**The input**
# # # #

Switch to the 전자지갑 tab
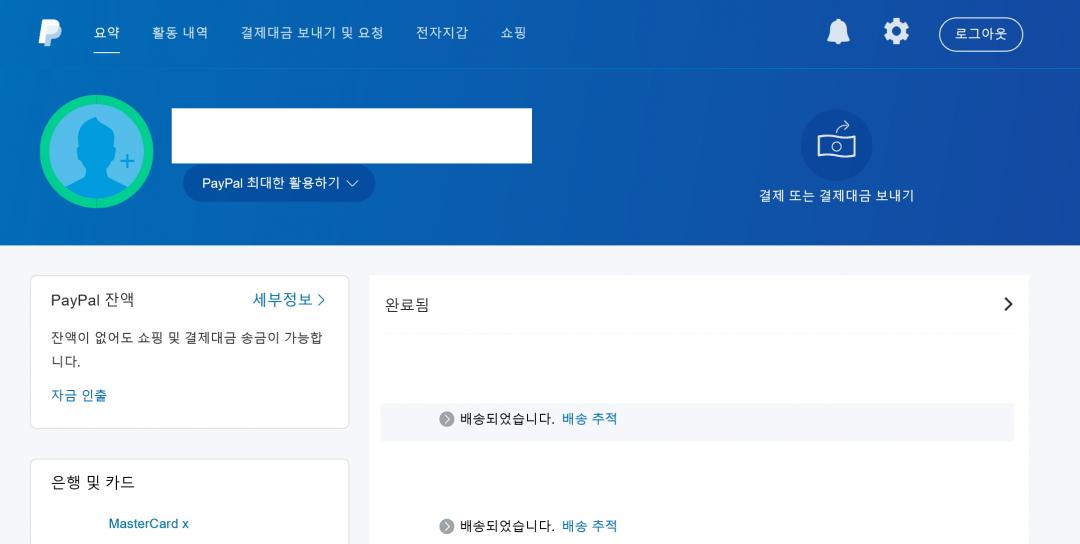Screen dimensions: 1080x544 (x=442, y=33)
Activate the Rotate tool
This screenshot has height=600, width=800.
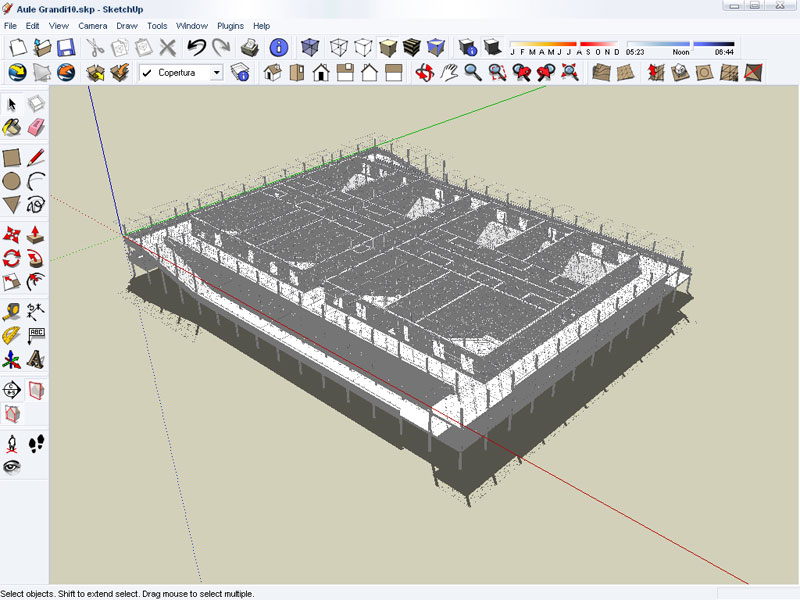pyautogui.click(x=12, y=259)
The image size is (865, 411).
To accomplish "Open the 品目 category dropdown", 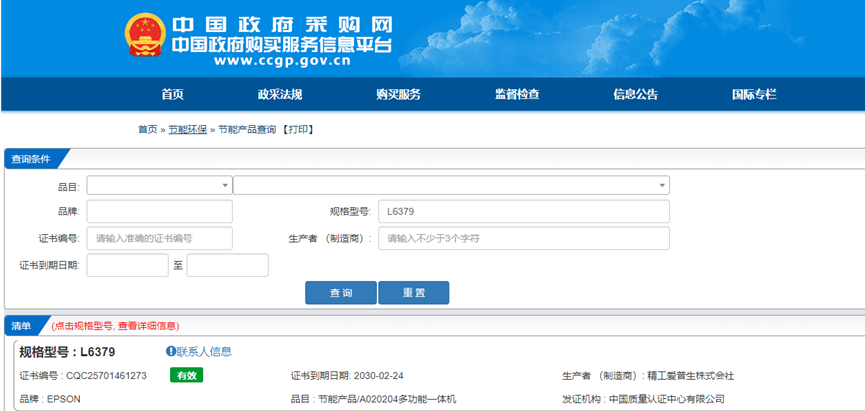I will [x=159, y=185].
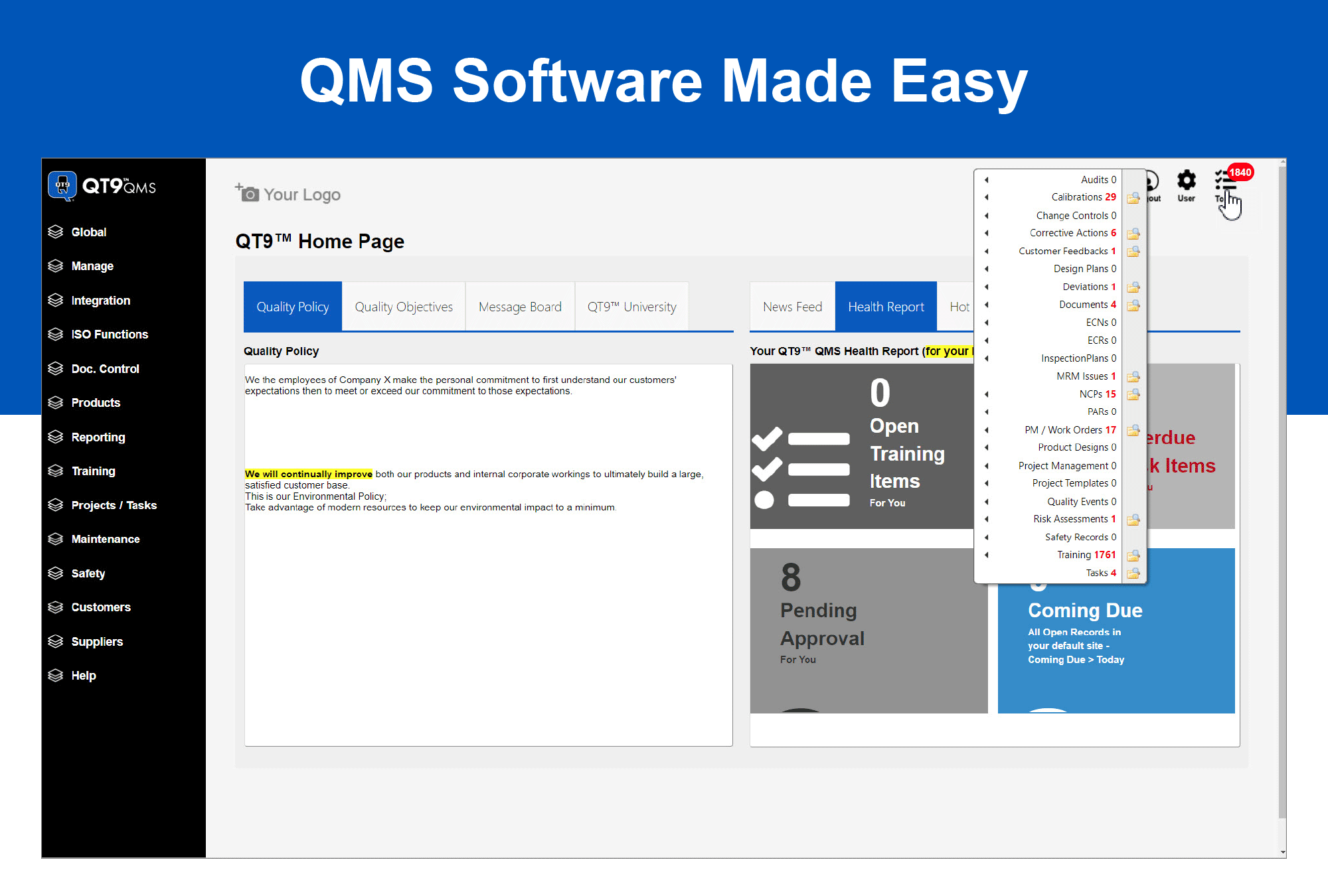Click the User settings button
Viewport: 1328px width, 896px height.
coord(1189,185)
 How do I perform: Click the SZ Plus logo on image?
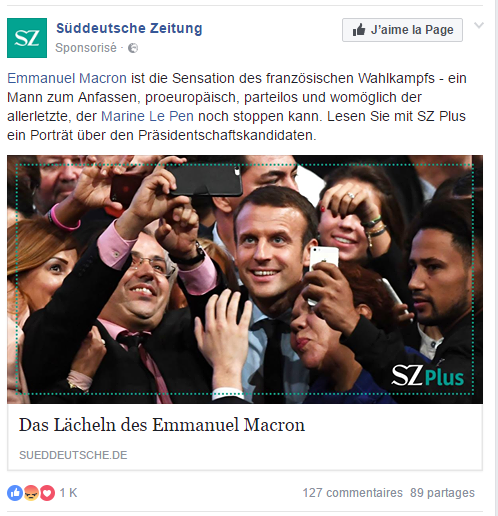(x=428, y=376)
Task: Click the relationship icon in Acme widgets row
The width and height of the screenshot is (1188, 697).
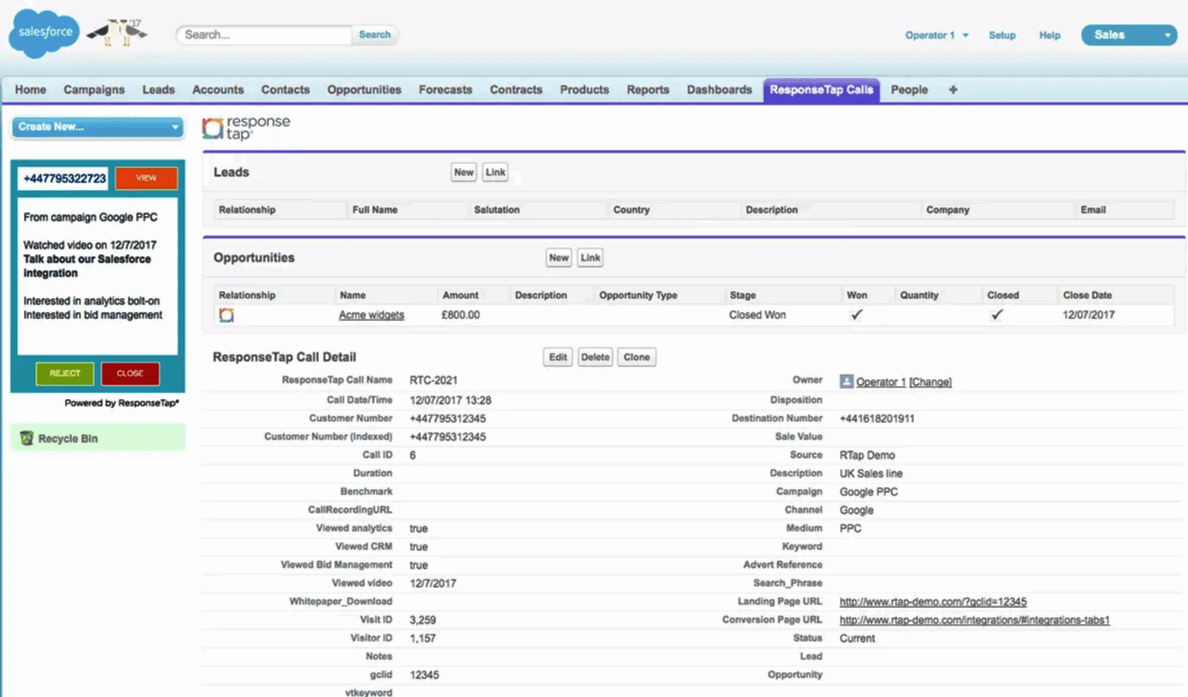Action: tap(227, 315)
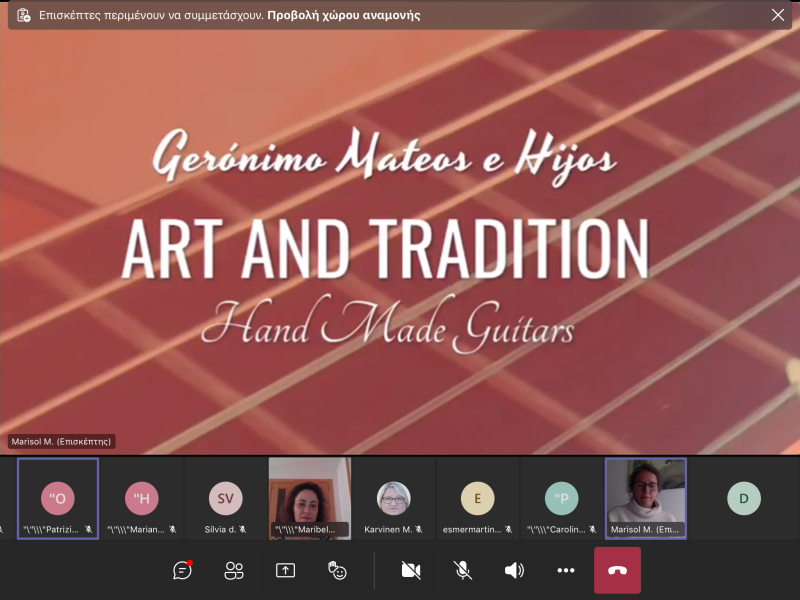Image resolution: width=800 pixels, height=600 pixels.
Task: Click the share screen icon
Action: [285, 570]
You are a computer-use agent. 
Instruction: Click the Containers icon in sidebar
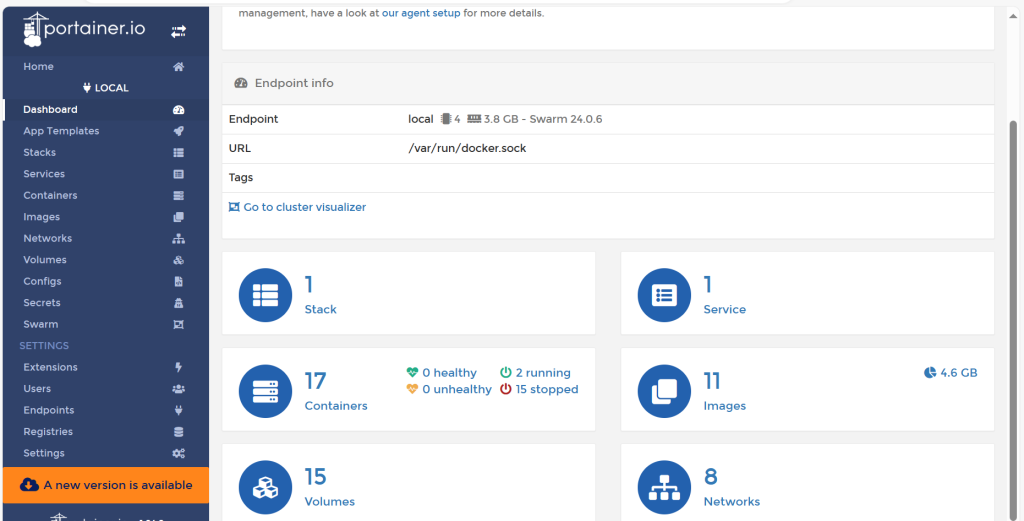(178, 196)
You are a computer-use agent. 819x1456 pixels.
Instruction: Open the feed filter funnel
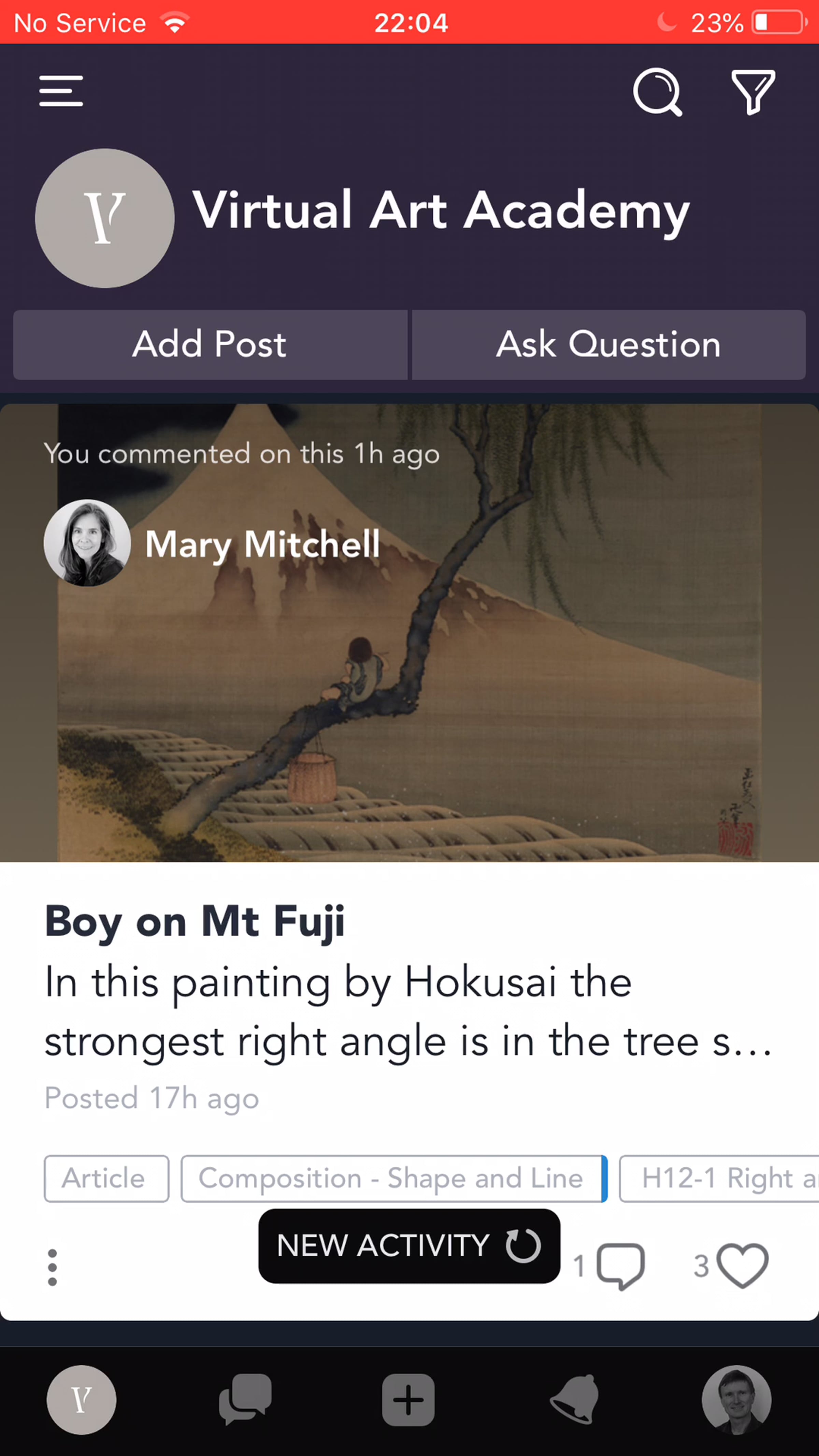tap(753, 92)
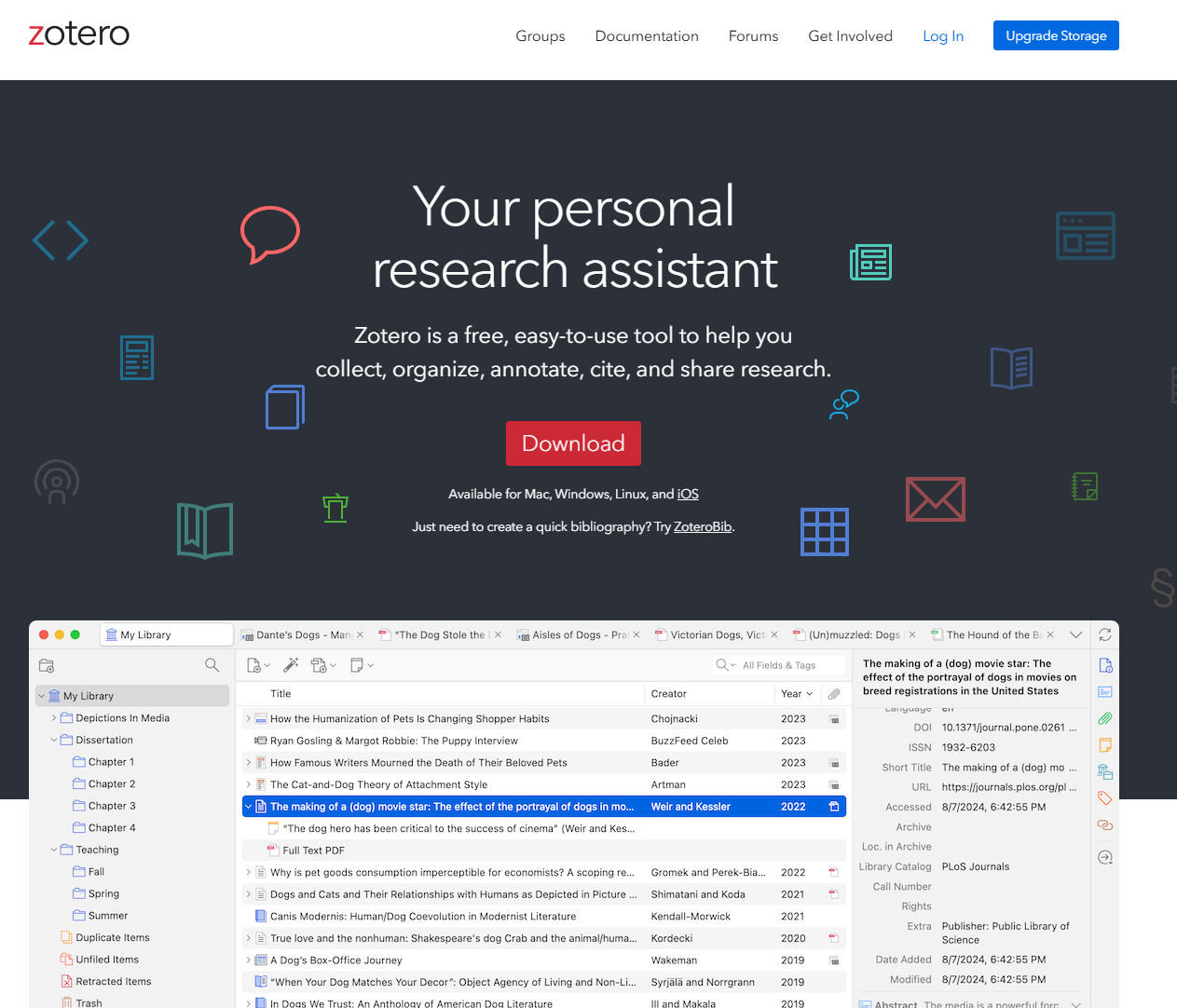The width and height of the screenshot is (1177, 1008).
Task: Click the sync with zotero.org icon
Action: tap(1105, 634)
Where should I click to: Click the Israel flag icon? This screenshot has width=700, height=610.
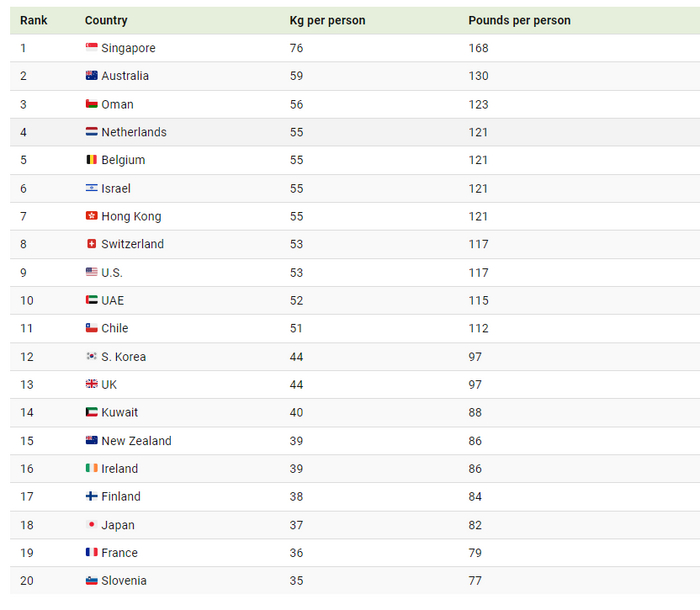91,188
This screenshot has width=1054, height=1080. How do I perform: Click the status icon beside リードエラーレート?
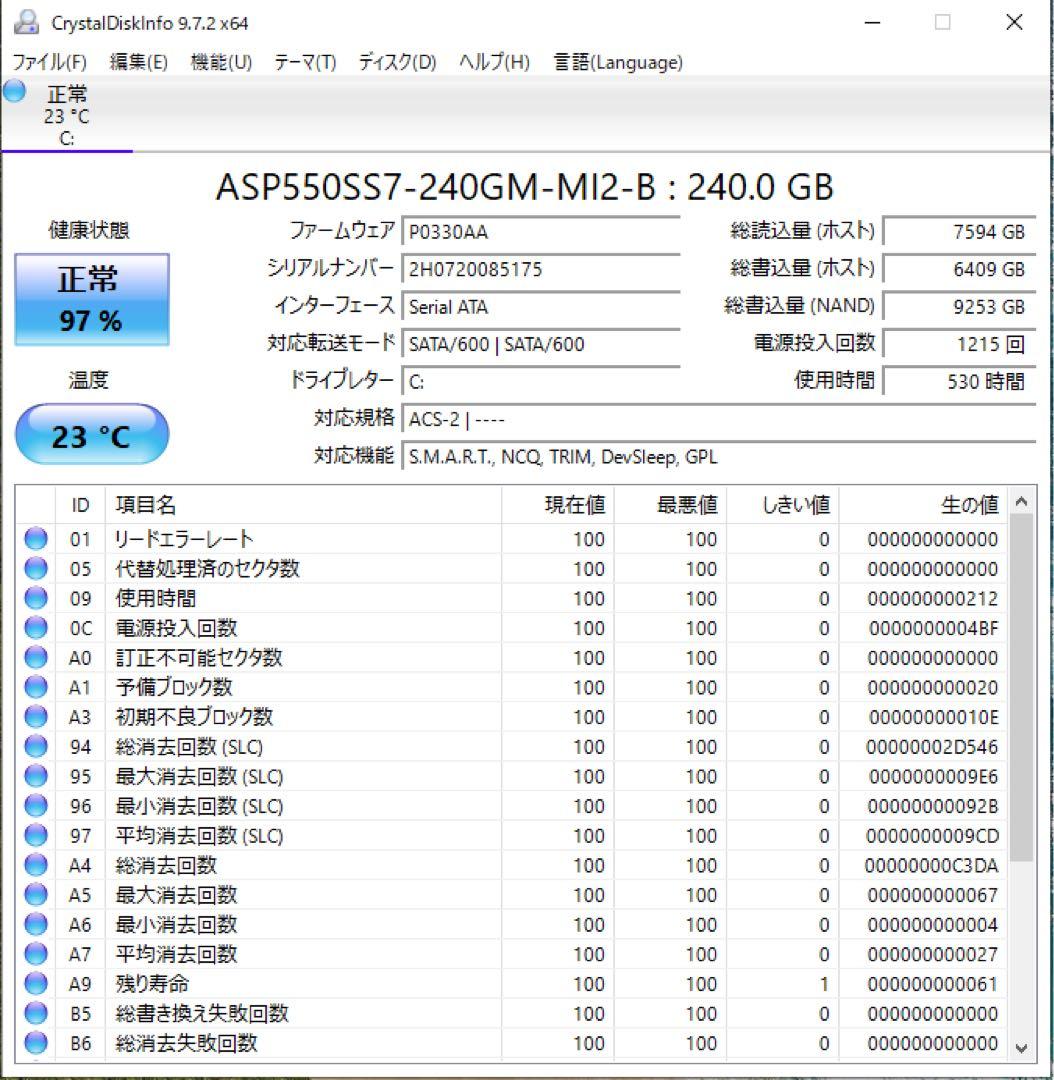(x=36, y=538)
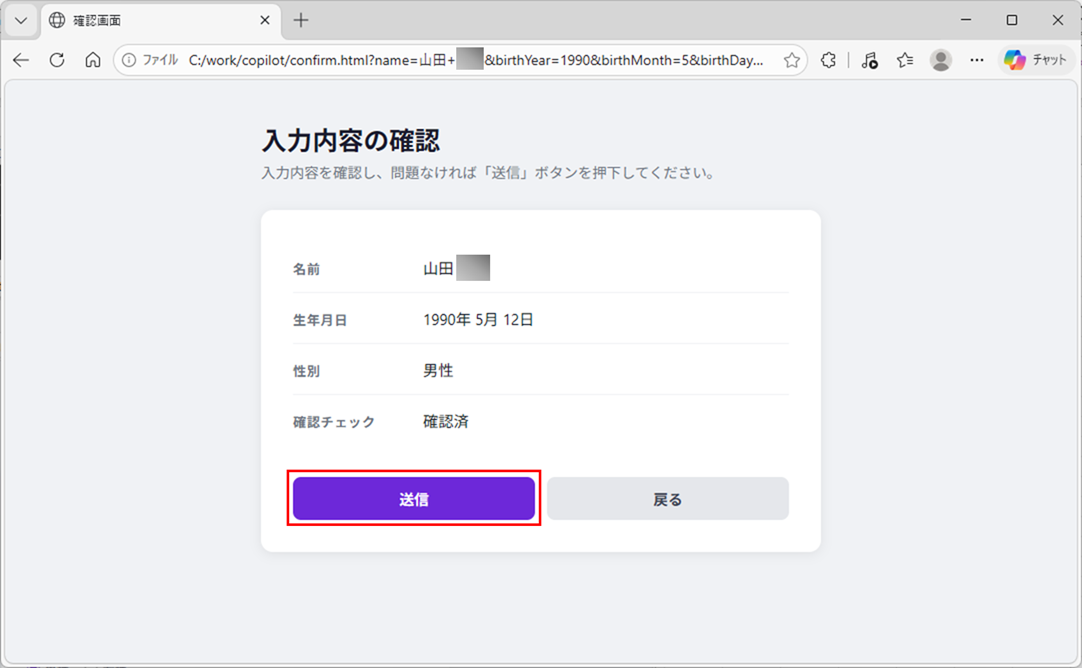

# # # #

**Task prompt**
Using the records above, find and show each line with the string "agent".

**Response box**
You are a computer-use agent. 
You are a computer-use agent. 819x1456 pixels.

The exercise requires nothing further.